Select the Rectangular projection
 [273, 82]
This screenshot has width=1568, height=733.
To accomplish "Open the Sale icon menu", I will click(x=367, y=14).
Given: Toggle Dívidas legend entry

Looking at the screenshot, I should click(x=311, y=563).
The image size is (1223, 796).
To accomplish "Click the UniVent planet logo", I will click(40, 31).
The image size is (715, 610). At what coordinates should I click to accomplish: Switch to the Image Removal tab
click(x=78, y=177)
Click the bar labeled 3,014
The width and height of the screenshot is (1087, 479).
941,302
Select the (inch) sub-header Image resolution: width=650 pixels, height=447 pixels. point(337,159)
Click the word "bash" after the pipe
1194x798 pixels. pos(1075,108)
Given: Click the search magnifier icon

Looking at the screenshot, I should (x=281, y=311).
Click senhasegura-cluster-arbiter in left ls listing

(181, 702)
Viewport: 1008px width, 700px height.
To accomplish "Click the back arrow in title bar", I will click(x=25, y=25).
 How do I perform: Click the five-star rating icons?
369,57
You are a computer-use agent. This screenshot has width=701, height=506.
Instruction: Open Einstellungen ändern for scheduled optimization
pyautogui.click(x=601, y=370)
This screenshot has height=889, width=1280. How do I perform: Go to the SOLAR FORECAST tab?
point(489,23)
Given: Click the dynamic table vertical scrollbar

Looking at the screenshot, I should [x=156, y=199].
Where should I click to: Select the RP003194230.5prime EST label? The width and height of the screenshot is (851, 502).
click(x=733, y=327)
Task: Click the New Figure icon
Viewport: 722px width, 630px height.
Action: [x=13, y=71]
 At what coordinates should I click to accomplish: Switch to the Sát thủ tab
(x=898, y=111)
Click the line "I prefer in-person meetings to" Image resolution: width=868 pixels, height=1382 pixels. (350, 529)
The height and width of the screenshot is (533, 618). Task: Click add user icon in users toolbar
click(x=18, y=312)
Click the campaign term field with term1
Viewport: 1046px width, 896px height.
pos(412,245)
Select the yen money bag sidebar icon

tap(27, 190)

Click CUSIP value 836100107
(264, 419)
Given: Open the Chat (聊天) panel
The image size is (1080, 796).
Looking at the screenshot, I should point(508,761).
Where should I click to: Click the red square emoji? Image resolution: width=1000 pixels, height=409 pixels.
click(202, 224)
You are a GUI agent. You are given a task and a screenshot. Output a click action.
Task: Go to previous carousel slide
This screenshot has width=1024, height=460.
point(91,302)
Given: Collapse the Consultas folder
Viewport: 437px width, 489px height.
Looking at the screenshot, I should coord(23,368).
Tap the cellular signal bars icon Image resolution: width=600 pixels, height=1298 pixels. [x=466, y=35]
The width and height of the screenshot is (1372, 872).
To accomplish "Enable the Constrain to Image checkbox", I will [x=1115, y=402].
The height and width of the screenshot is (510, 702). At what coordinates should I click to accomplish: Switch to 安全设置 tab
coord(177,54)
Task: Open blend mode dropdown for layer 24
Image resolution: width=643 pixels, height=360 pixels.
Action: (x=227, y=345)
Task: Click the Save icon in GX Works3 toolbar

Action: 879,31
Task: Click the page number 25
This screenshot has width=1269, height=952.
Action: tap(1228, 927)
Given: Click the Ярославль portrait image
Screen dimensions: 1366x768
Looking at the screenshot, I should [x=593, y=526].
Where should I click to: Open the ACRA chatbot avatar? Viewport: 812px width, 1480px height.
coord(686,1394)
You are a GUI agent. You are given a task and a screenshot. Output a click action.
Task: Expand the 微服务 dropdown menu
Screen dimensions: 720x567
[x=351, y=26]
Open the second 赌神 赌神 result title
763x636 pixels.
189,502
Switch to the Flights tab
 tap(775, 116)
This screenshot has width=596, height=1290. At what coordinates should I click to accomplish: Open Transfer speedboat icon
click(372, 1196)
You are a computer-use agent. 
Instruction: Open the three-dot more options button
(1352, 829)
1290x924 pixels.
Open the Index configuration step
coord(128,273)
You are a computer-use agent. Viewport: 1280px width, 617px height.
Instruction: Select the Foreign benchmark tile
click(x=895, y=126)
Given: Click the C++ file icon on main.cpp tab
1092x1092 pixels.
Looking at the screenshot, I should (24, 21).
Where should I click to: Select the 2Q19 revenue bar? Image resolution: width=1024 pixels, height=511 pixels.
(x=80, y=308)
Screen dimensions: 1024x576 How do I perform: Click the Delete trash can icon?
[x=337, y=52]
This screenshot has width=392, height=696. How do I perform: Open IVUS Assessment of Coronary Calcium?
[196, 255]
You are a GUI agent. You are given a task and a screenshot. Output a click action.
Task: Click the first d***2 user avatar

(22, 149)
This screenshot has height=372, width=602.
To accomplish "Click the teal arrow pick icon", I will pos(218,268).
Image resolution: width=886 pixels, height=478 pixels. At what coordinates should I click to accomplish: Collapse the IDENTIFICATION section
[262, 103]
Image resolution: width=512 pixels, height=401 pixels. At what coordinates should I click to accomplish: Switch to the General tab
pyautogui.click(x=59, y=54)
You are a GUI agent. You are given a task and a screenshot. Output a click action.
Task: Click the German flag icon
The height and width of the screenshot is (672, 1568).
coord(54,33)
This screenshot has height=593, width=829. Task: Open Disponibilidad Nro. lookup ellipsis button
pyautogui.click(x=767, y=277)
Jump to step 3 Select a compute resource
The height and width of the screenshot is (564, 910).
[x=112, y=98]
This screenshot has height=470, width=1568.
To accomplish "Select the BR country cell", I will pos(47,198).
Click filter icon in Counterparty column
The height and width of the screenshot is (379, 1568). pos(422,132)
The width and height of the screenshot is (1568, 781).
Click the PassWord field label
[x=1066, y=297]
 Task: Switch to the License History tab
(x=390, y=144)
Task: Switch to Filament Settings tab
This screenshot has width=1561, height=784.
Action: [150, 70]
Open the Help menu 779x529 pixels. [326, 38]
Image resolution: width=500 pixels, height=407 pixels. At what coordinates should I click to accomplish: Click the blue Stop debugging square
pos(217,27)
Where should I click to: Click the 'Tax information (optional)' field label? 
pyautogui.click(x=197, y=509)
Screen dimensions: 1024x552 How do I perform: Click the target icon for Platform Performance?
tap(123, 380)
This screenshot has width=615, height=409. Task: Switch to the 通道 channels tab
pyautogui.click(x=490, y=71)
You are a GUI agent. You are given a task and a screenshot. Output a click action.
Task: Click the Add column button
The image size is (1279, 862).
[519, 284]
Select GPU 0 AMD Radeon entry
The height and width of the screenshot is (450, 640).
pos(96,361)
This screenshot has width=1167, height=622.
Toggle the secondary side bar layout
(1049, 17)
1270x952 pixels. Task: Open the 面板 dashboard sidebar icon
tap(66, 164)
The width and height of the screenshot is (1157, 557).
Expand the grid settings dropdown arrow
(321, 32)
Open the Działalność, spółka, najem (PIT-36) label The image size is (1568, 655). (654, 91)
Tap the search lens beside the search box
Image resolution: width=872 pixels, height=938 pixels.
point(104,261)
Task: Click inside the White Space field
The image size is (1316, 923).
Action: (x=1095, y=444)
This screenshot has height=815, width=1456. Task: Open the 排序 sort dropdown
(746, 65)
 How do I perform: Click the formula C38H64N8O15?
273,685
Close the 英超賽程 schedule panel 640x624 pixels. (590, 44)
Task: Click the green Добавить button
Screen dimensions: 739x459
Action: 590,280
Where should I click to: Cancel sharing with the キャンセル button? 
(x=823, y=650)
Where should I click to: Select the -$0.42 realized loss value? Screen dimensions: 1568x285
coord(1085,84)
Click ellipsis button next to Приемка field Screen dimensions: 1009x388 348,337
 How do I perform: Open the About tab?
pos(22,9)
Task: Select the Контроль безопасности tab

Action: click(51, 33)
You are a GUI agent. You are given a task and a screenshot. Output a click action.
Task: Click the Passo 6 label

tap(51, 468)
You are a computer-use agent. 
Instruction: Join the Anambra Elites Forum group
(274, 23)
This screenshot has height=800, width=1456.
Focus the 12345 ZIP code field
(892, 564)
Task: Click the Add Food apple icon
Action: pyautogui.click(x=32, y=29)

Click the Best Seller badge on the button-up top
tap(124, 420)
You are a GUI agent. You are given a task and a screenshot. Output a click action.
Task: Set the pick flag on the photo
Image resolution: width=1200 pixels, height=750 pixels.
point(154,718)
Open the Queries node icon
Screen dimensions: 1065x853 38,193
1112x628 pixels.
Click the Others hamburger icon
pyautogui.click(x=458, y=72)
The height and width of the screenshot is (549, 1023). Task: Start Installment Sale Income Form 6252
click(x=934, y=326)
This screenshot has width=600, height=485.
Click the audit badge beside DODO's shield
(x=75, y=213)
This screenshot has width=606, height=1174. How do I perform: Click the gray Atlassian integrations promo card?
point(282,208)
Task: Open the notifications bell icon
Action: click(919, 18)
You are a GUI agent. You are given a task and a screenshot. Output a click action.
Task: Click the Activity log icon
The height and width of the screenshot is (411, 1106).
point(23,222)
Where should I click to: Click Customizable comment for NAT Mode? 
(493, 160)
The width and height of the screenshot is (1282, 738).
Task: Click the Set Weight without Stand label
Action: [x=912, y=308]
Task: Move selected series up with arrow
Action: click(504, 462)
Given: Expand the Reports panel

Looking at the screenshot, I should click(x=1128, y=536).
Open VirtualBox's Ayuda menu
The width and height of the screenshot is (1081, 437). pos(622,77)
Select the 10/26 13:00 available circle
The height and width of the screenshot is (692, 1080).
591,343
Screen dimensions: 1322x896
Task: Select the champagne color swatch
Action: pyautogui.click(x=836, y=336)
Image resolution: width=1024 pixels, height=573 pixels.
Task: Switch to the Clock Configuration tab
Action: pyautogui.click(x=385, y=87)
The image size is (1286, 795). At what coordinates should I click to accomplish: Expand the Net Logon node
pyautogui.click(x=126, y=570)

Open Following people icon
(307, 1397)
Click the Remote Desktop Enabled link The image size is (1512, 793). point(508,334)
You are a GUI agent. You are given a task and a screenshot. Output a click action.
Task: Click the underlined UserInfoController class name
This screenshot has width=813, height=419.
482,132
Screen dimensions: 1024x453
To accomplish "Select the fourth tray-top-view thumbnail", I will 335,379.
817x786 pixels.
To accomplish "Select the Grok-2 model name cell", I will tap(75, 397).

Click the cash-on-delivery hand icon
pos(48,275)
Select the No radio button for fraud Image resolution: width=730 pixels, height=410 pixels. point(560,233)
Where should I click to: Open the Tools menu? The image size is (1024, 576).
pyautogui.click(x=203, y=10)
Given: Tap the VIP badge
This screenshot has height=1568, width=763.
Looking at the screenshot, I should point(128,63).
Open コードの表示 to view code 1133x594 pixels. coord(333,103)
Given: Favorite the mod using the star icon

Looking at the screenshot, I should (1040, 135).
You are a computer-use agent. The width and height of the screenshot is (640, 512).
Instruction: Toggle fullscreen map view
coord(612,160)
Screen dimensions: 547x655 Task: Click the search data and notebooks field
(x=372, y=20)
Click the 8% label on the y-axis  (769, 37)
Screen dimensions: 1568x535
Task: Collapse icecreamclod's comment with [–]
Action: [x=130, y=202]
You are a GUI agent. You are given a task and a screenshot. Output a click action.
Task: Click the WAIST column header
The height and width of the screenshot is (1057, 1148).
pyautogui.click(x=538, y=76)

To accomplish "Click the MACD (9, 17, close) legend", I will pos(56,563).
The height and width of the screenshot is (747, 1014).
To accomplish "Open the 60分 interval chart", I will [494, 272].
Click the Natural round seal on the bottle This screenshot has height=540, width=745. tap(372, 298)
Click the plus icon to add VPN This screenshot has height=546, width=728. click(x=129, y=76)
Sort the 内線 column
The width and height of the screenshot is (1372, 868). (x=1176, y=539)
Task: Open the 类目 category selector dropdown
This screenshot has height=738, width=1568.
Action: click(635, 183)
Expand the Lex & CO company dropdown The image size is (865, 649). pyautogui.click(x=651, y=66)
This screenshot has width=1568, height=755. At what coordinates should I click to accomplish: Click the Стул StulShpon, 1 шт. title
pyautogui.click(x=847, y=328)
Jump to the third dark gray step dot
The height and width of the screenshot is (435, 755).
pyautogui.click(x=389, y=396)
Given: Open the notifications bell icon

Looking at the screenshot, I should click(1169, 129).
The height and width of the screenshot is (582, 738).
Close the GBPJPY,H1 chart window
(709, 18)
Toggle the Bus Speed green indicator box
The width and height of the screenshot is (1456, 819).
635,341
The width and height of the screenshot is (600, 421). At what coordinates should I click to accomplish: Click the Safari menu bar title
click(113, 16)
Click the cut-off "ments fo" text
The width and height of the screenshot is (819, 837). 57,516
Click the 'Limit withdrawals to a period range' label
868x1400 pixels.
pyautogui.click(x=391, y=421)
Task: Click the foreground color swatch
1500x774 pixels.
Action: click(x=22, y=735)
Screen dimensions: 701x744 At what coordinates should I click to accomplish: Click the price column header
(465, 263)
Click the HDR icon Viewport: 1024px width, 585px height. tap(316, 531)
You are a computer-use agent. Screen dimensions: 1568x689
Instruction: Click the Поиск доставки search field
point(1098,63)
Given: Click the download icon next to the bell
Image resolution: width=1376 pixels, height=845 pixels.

== == ==

Directions: The answer must be every line of the records above that holds the word "will".

Solved exercise:
To accomplish "Open the Sale icon menu", I will click(x=367, y=14).
To accomplish "Click the UniVent planet logo", I will click(40, 31).
To accomplish "Click the back arrow in title bar", I will click(x=25, y=25).
To accomplish "Enable the Constrain to Image checkbox", I will [x=1115, y=402].
To accomplish "Click the teal arrow pick icon", I will pos(218,268).
To accomplish "Select the BR country cell", I will pos(47,198).
To accomplish "Select the fourth tray-top-view thumbnail", I will 335,379.
To accomplish "Select the Grok-2 model name cell", I will tap(75, 397).
To accomplish "Click the MACD (9, 17, close) legend", I will pos(56,563).
To accomplish "Open the 60分 interval chart", I will [494, 272].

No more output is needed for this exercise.